Tentei perceber a razão pela qual o parlamento rejeitou condenar o regime angolano no processo de Luaty Beirão e restantes activistas, agora condenados a penas efectivas de prisão, depois de se terem posto, todos e ao mesmo tempo, a ler um livro. E, confesso, ainda estou na mesma, sem perceber porquê.
Miguel Torga, na sua biografia, contava a páginas tantas como um dia, durante o regime ditatorial, tinha ido parar à prisão. Questionado por um prisioneiro sobre a razão da sua detenção, Miguel Torga respondeu: “Escrevi um livro“, ao que o prisioneiro retorquiu assobiando: “Um livro? Olá, temos sarilho!“. Porquê? Por não haver nada pior, para além de um livro, cheio de ideias que se metem nas cabeças das pessoas, as quais dão sempre uma carga de trabalhos aos dirigentes dos países que, inevitavelmente, pensam sempre de maneira diferente.
O livro em questão responsável pela condenação de Luaty e seus companheiros intitula-se “From Dictatorship to Democracy, A Conceptual Framework for Liberation“, de Gene Sharp, o qual propõe uma série de estratégias de combate contra regimes autoritários por meios pacíficos. E por aqui se percebe a importância de ter um povo iletrado e analfabeto, incapaz de ler, feito, nascido e criado para obedecer sem questionar ou indagar, e sempre a assinar de cruz.
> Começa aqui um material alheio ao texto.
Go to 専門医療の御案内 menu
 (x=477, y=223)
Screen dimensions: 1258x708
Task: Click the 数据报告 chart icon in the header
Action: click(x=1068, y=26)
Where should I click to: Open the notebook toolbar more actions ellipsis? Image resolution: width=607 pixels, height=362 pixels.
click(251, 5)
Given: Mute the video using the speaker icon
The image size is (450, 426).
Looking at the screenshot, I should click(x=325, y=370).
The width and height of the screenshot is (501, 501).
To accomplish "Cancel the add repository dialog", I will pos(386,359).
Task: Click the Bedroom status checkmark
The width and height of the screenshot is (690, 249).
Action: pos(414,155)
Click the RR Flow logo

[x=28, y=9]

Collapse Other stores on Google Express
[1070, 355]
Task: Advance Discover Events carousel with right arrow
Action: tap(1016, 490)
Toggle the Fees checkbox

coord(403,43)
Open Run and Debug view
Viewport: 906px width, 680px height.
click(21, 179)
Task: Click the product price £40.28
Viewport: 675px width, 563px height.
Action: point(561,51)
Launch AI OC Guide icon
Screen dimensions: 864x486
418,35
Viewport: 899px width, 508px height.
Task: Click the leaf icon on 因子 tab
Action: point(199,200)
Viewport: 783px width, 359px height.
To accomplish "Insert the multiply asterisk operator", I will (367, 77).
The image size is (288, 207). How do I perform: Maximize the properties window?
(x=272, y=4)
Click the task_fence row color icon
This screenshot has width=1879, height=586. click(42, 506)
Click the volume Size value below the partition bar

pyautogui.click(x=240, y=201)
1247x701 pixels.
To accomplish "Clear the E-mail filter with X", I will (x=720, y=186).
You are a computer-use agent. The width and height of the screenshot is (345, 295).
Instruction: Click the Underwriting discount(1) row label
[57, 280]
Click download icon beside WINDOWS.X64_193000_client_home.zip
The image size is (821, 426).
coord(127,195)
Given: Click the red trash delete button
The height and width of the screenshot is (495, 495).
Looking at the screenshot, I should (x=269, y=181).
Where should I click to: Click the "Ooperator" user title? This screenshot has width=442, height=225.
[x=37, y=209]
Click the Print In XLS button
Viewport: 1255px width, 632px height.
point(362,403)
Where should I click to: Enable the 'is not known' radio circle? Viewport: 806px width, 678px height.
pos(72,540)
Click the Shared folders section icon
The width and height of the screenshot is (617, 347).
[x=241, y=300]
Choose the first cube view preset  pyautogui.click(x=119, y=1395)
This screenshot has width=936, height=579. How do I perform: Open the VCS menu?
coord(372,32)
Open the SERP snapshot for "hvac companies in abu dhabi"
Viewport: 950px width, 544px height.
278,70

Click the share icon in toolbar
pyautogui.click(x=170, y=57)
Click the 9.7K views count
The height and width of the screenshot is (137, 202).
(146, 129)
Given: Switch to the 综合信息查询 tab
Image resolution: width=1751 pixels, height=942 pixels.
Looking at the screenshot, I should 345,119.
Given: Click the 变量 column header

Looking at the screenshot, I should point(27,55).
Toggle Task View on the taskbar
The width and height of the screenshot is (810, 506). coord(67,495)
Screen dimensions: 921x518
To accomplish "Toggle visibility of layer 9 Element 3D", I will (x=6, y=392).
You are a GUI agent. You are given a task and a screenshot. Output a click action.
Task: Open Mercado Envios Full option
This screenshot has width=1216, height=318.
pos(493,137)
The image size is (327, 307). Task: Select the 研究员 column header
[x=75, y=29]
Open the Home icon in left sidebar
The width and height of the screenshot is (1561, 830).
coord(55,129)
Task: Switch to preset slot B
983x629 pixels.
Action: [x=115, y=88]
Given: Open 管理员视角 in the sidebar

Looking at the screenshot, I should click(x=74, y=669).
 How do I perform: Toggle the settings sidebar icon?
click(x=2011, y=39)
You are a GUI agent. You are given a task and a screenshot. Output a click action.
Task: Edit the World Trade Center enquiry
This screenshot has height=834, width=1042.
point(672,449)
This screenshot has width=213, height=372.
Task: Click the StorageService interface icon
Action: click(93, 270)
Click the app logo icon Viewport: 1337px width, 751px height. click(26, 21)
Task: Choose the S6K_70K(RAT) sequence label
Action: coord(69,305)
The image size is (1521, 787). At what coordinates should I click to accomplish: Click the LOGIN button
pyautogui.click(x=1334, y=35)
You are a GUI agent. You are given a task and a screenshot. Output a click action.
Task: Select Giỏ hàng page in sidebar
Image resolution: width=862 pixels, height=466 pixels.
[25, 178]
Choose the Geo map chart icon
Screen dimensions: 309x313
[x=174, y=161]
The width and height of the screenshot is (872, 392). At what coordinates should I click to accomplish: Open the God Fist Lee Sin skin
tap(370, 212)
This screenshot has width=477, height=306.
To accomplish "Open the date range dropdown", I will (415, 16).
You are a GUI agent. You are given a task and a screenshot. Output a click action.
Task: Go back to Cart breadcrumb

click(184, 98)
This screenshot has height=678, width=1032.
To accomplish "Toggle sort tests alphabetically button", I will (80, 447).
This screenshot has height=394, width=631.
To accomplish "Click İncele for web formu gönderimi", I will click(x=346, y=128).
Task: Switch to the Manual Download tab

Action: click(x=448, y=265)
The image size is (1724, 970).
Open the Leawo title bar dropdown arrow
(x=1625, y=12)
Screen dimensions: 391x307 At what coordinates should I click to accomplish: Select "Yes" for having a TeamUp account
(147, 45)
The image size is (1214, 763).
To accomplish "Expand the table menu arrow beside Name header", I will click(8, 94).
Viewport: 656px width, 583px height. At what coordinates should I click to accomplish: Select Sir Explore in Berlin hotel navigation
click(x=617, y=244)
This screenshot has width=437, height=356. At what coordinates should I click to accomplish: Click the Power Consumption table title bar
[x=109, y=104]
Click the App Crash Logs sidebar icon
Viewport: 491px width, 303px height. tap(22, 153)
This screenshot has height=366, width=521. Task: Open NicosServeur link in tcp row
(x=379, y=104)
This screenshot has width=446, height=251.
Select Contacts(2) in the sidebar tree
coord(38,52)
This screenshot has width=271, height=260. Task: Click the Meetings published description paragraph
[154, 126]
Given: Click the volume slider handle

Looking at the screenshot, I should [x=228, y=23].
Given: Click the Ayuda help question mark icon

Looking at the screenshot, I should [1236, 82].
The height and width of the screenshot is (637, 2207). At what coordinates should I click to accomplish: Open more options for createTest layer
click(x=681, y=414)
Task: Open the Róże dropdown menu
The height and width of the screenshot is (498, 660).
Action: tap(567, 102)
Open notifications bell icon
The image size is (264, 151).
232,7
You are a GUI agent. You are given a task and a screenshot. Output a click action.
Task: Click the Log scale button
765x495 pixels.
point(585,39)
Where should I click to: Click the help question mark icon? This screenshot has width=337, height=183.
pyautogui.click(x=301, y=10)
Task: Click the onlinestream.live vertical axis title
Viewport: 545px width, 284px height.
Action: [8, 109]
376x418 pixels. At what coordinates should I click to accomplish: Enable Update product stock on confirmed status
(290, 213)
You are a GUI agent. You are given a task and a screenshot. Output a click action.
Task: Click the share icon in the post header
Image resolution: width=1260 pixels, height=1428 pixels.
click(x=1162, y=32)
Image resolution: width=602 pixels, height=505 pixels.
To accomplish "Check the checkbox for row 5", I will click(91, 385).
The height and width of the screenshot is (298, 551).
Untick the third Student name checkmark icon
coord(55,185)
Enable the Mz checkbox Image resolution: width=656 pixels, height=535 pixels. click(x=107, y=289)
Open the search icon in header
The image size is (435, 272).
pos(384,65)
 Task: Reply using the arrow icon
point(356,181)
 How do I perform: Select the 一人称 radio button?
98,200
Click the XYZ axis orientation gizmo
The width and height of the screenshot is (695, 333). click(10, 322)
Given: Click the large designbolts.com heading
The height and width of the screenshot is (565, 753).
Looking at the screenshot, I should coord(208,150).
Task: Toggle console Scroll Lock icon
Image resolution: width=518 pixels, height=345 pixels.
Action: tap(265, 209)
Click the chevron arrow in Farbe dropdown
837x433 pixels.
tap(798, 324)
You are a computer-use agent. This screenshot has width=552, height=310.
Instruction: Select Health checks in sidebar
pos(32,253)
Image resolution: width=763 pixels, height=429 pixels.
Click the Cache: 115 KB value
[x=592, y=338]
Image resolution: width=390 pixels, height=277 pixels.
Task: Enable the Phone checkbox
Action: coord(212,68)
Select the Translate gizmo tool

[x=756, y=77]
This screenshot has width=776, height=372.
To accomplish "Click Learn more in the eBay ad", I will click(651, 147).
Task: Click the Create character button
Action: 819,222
Em Portugal tivemos o mesmo, e se, nem por isso estamos melhor, pelo menos, a “outra senhora“ já lá vai (paz à sua alma, ou talvez não).
Se à leitura deste livro juntarmos o facto de os jovens detidos terem na sua posse um suposto documento com os nomes de futuros dirigentes de um Governo de unidade nacional, então percebe-se a acusação de golpe de estado por parte do regime.
Agora, vamos aos factos: este regime dura há 36 anos, privilegiando uma classe social e política responsável pela miséria de um povo inteiro. O regime é uma ditadura, a qual, como todas as boas ditaduras, procura controlar as polícias, os tribunais e os meios de informação em favor próprio, ao mesmo tempo que reprime violentamente as poucas tentativas de protesto que até hoje saíram à rua, culminando na recente condenação de Luaty Beirão e restantes activistas.
Por outro lado, quer queiramos quer não, Angola é um estado soberano, com ou sem ditadura, independente desde 1975, e por mais que se deseje derrubar uma ditadura, basta olhar para os exemplos ao lado (Líbia, Síria, Iraque) para apreender como recentes intervenções externas em nome de uma suposta democracia pouco mais fizeram para além do desencadear de guerras civis, onde facções de ambos os lados são armadas até aos dentes, ao ponto de provocarem a implosão de países inteiros entre chacinas em massa e o êxodo de milhões de pessoas.
E, independentemente das ligações entre Portugal e Angola, parece-me preferível reflectir sobre outros meios e soluções alternativas para o povo angolano, que não incluam o alimentar de paixões e movimentos revolucionários que, apesar de populares e facilmente romanceáveis (onde Luaty surge como o inevitável paladino das causas justas), são por demais voláteis num mundo termonuclear e sequioso do petróleo angolano. Porque, apesar de o parlamento não condenar o regime angolano, também não o favorece, sublinhando caber aos angolanos decidir sobre o seu futuro, sem que o Tio Sam venha distribuir gratuitamente granadas entre os dois lados da barricada, para depois sair de fininho esfregando as mãos de contente.